Looking for oil rigs employment is always stressful regardless of your experience. You always wonder if there are jobs available (yes, there are jobs available – Exxon alone is spending $150 billion over the next five years on exploration and drilling), if there is a better way to look for jobs, whether or not your cover letters and resume are perfect, and how to impress your interviewer and get the job. You also worry about asking for too much salary. The simple fact is – for most people, job hunting is a numbers game. Send off enough job applications and most people will get at least a few interviews. This article discusses what to do after you get your interview.

On average, most people have a one in five chance of getting a job offer after their interview. The reason for this high rate is simple – it is expensive for companies to interview people. Time spent interviewing job candidates is time not spent doing productive (making money for the company) work. So once the human resources department shortlists your resume and calls you for the interview, you are well on the way to getting hired.

When the economy is growing, experienced oil rig workers sometimes have a 100% chance of getting hired immediately. Even in a downturn, there is no reason for anyone to attend 10 or 20 interviews and be rejected for all of them. If this has happened to you, you may be suffering from what psychologists call “self-defeating behavior” or “self-sabotaging behavior”. Getting professional counselling or psychiatric help may well get you a job faster than sending out your resumes.

Sometimes, when you look at job boards, especially free-to-use sites like Monster, you see dozens or even hundreds of vacancies for offshore oil rig jobs. But you wonder why only a few of your job applications turn into interviews even though you have relevant job experience. Don’t worry too much. As long as your resume shows your relevant experience, you should be alright. Just keep in mind that not all of those advertised vacancies are real. It is common for employers to post such ads so that they can find out how many desperate workers are looking for jobs. It’s just a trick they use to try and cut the pay of their existing workers – “Take a 10% pay cut or we’ll give your job to a new hire.”

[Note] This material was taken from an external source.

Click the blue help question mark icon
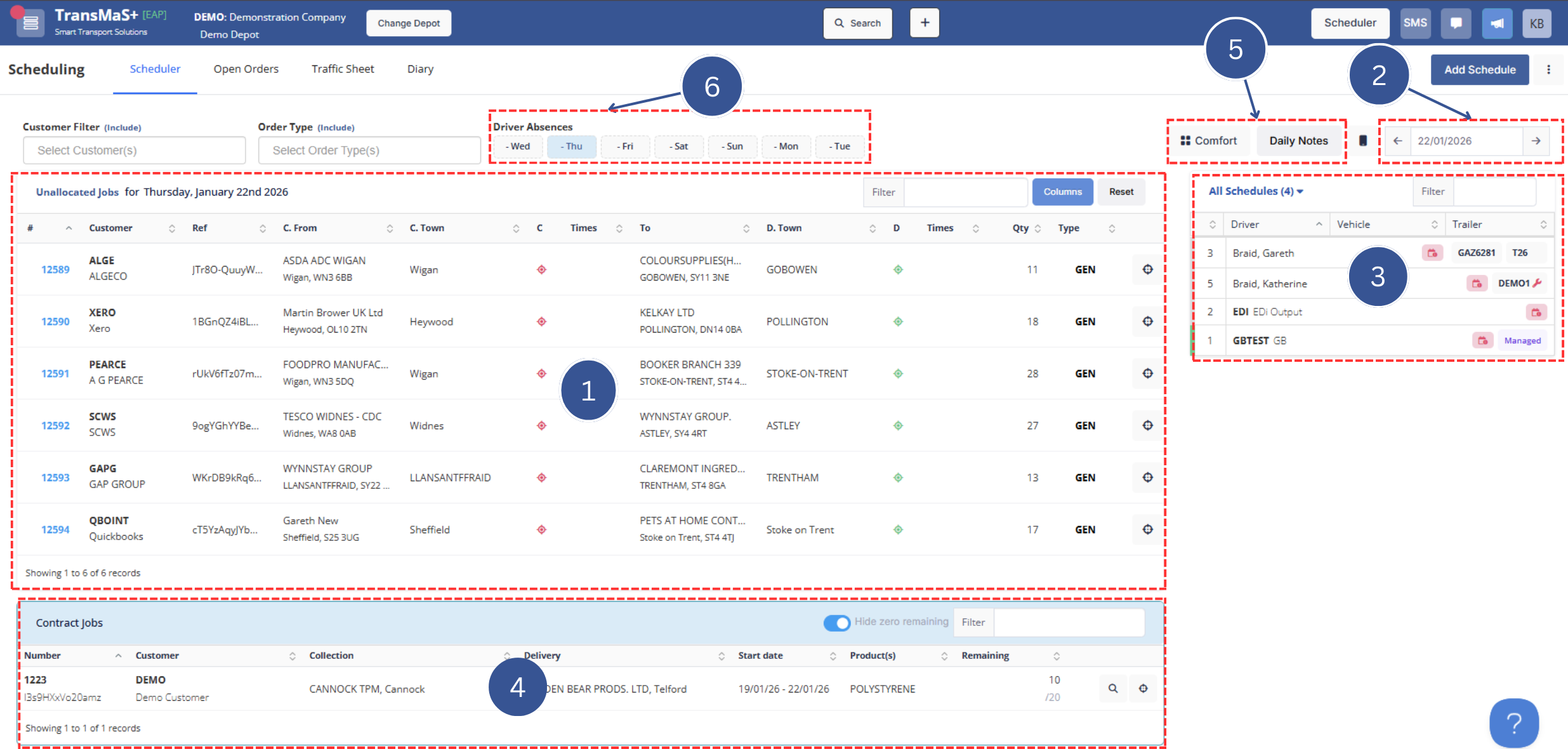Viewport: 1568px width, 749px height. [1513, 722]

The interview is basically the last hurdle you need to clear before you get your job. Show the interviewer the right attitude, convince them that you have the right skills, and you are well on the way to landing that job. For offshore drilling jobs, you need to be tough, independent, and be a team worker. You also need to show that you have done similar work, or have relevant experience, e.g. if you are looking for oil rig roustabout jobs, you need to show that you know your way around an oil rig. If you are new to the oil industry, at the very least, you need to show that you have worked as a laborer in construction.

Have you been called up for an oil rigs employment interview? Then quickly brainstorm all your relevant life experiences. By rights, you should have done this when you wrote your resume. Once you finish your interview, go home and figure out how you can do better the next interview.